▶ **Required work**
Reproduce verbatim the stretch of the speed climbing wall text from "While both a" through "above the 15 m.".

▶ **Selected text**
--------------------------------

A speed climbing wall is an artificial standardised climbing wall and is the main apparatus used for competitive speed climbing.

For such competitions – including those in the Olympics – the speed climbing wall has been normed by the IFSC in a way that records are comparable. The norm defines height, angle and surface of the wall, shape and size of the hand and footholds as well as their position and orientation on the wall. For world records, the wall has to be produced by a licensed manufacturer as well as inspected and approved by the IFSC. For safety, it has to comply with European Norm EN 12572–1.

==Specification==

The current IFSC rules for climbing competitions refer to "artificial structures designed to ... the IFSC Speed Licence Rules". For the latter, the most current document is from 2022.

While both a 15 m and a 10 m wall are specified, world records are taken on the 15 m wall only.

===15 m wall design===

The wall itself has a height of 15000 mm and consists of two lanes, each 3000 mm wide, with a distance of 0 to 1000 mm from each other. The wall stands on a 200 mm socle and must continue 500 mm above the finish button, i.e. above the 15 m.

The wall must overhang continuously with an angle of 5°.

The climbable surface has to be light grey, covered by a resin-quartz with 0.1/0.4 granulometry, the numbers referring to grain sizes of fine sand.

The top anchor point must be 1000 mm higher than the climbing wall and stand out 1000 mm from the wall.

The layout for mounting the holds is based on a concept of square panels with a size of 1500 mm x 1500 mm each. Thus 20 panels, 10 vertically by 2 horizontally, form one of the two lanes. They are referred to by 'sn' and 'dx' (based on Italian terms for left and right), and numbered from 1 to 10 counting from the bottom.

--------------------------------

▶ **Data shown**

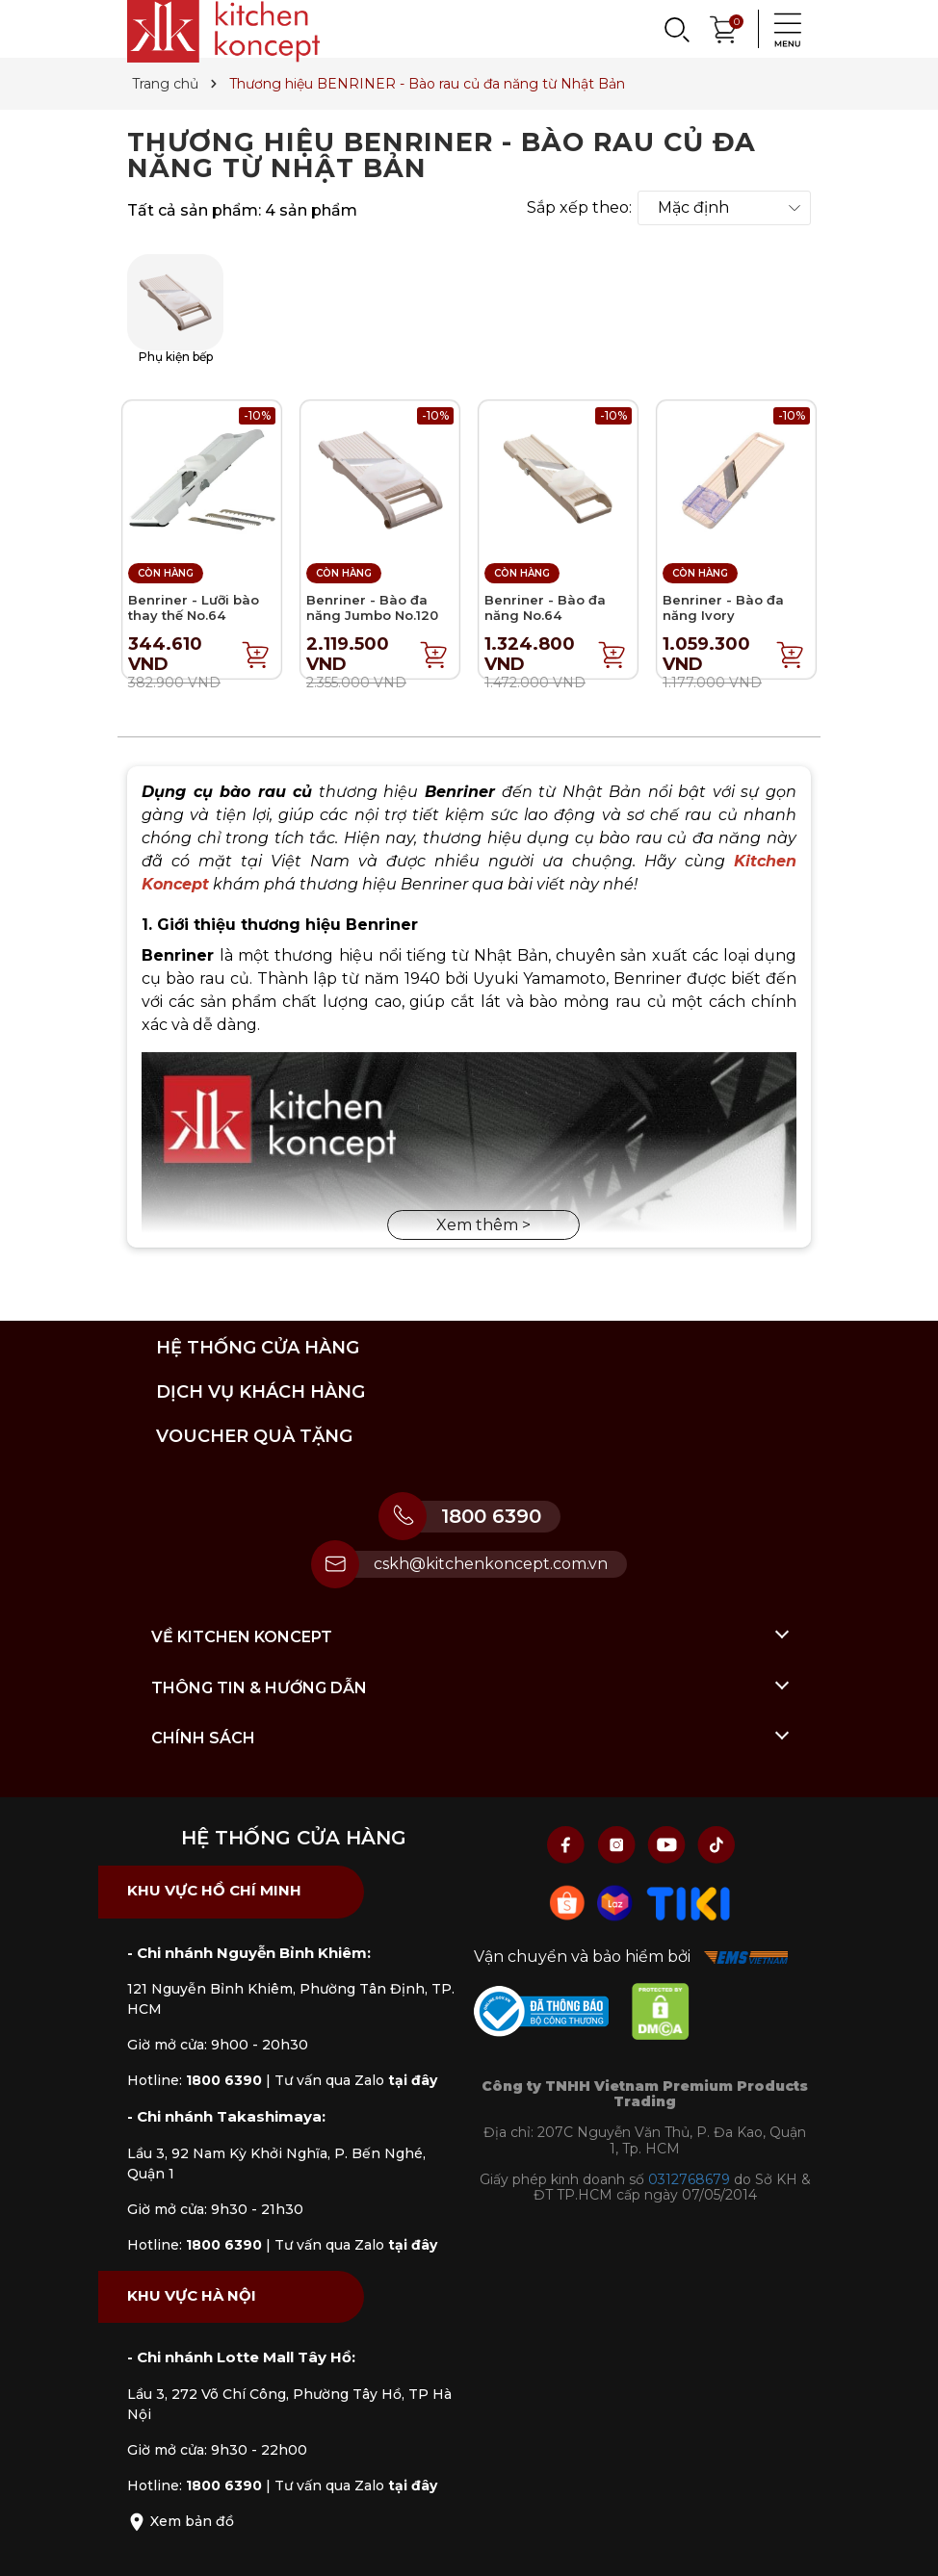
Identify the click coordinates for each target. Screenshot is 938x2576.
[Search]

--------------------------------

▶ **Completed task**
While both a 15 m and a 10 m wall are specified, world records are taken on the 15 m wall only.

===15 m wall design===

The wall itself has a height of 15000 mm and consists of two lanes, each 3000 mm wide, with a distance of 0 to 1000 mm from each other. The wall stands on a 200 mm socle and must continue 500 mm above the finish button, i.e. above the 15 m.